What the Heck is Diastasis Recti Abdominis?
I will be completely honest with you guys, I had no idea what Diastasis Recti Abdominis (DRA) was when I was pregnant. No one had ever even said the words to me and I had no idea what to even look for or how to keep it from getting worse! There are so many things I know now that I wish I had known then but the information was not readily available. So I am here to explain what it is, what you can do about it and how to prevent it from getting worse!

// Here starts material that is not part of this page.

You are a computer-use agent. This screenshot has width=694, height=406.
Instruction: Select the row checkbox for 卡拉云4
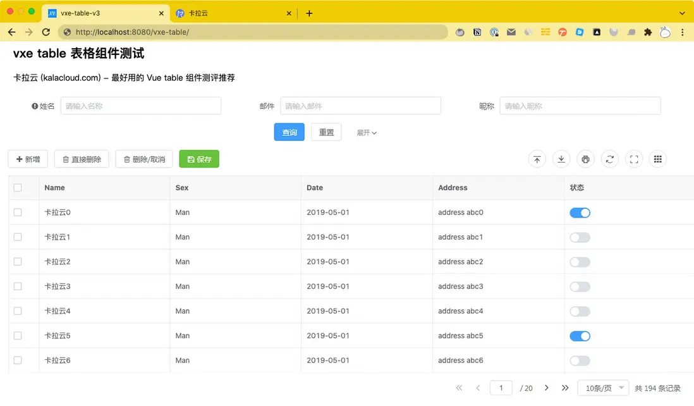coord(17,311)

What is Diastasis Recti Abdominis?
DRA is the separation of the abdominals caused by the Linea Alba (connective tissue between the Rectus Abdominis) thinning and stretching to accommodate the growing uterus. It is measured in fingers of separation and while one of the goals is to narrow this separation, research has shown that it is even more important to make sure you can regain tension in the tissue beneath. This is what I focus on with my clients in the programs I design.
Do all moms get it?
DRA affects an upwards of 66% of women however there has been a recent study that indicated 100% of women get DRA in pregnancy. So basically what I am saying is that it is completely normal and while it is important to know about it and what you can do it is also not something to fear either. The best thing to do is get your core functioning correctly before, during and after pregnancy and optimizing the first 8 weeks postpartum. If you are beyond the 8 weeks (can be well beyond) there is still plenty that you can do.
How do I know if I have it?
I highly recommend seeing a pelvic floor physiotherapist or someone who is trained in assessing and treating DRA in order to get an in depth assessment. However you can do a self check on your own.

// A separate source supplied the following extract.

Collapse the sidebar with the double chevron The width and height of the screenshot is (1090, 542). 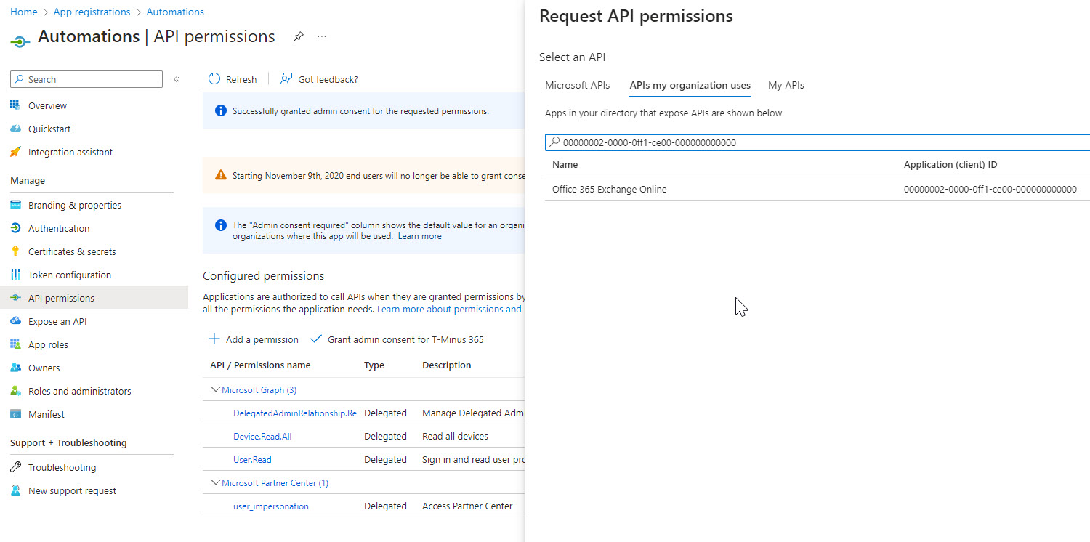click(x=177, y=79)
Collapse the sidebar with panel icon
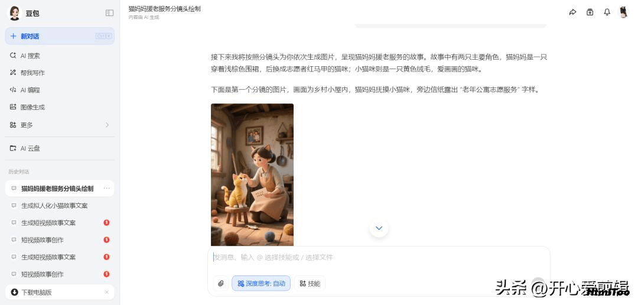 109,13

Some symptoms that may be indicators that you have DRA are:
- a coning or hollowing of the tissue between the abdominal muscles when you lift your shoulders off the floor in a laying down position
- feeling as though the abdominals are very weak and unsupported
- lower back pain
What can I do about it?
Spontaneous healing of the abdominal wall occurs within the first 8 weeks postpartum. After 8 weeks and beyond, if Diastasis is present, intervention is necessary to help heal and correct the issue. Seeing a professional such as a PFPT or a person certified to deal with Diastasis is ideal however there are other things you can do. Proper postural alignment and Core Breath (see video below) can help as well as avoiding activities that create intra abdominal pressure. Doing things such as crunches, push ups (on floor), planks (on floor), even sitting directly up from laying down (not rolling onto side) can actually make Diastasis worse and should be avoided. Once you have received the all clear from a professional that your DRA has healed you can begin slowly returning to your pre baby activities!